Что нужно сделать
Ответьте, пожалуйста: кого, по словам тетки из отрывка об Украинской повстанческой армии, люди отбили у немцев?

Андрей Козлов - Вся правда об Украинской повстанческой армии
Прежде всего, бойцов и командиров КА, независимо от их национальности, надо хвалить за то, что они прогоняют и уничтожают захватчиков. […]
Все население должно говорить красноармейцам: «И мы так же, как и вы, боролись против немецких оккупантов».
Хвалятся красноармейцы:
— Видишь, хозяйка, как КА гонит немца.
— И хорошо, что гонит, — говорит тетка. — Напились нашей крови, чертовы дети. Сколько люди натерпелись от них!
— Как же вы здесь уживались с немцами? — спрашивает боец.
— Когда бы уживались, давно в могиле были бы, — объясняет тетка. — Боролся народ, как мог. Там, слышно было, убили трех немцев, там автомашину сожгли, там оружие отняли, а там людей отбили, которых немцы собирались в Германию на работу вывезти. Земля горела под Гитлером.
— Так что, ваши сыны и мужья брали немца на вилы?
— Да и не одного, — говорит тетка.
Именно в этот момент может вставить слово какой-нибудь «патриот», который также этот разговор слышал:
— А с красными, советскими партизанами, вы также воевали?
— С красными? — удивляется она. — С красными не слышала. Наши ребята только немцев били, а чтобы красных — этого не было…»

Собранные данные

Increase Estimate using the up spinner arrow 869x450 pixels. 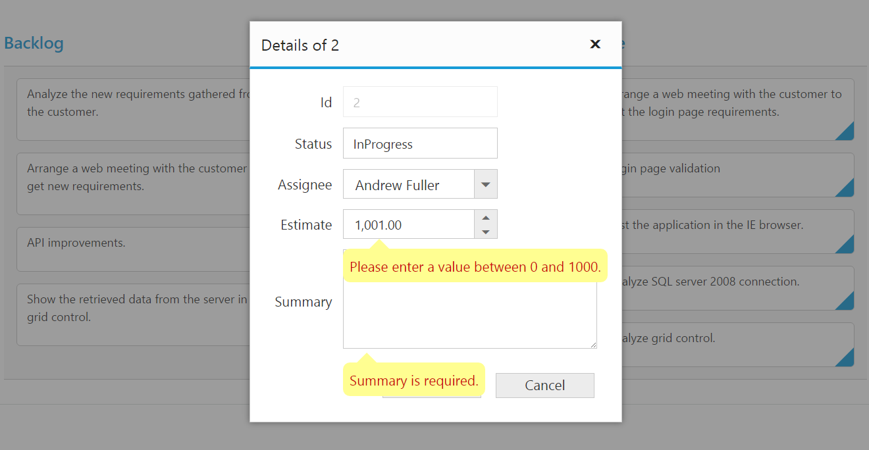pyautogui.click(x=486, y=218)

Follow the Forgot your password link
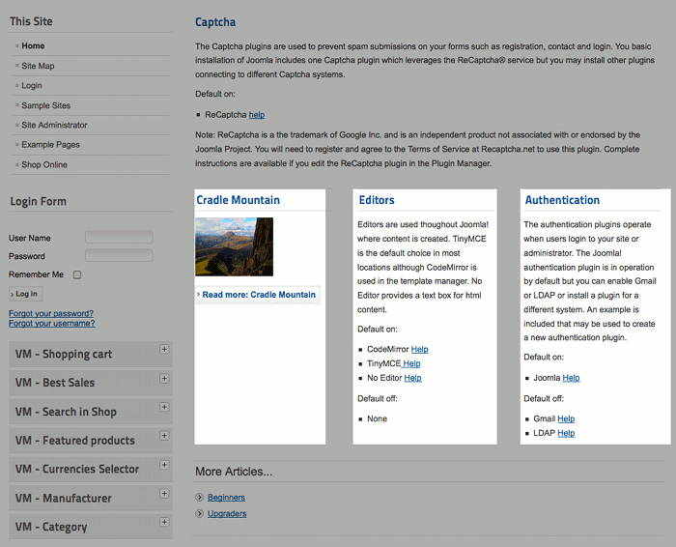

Ответ к заданию
Людей, которых немцы собирались вывезти в Германию на работу.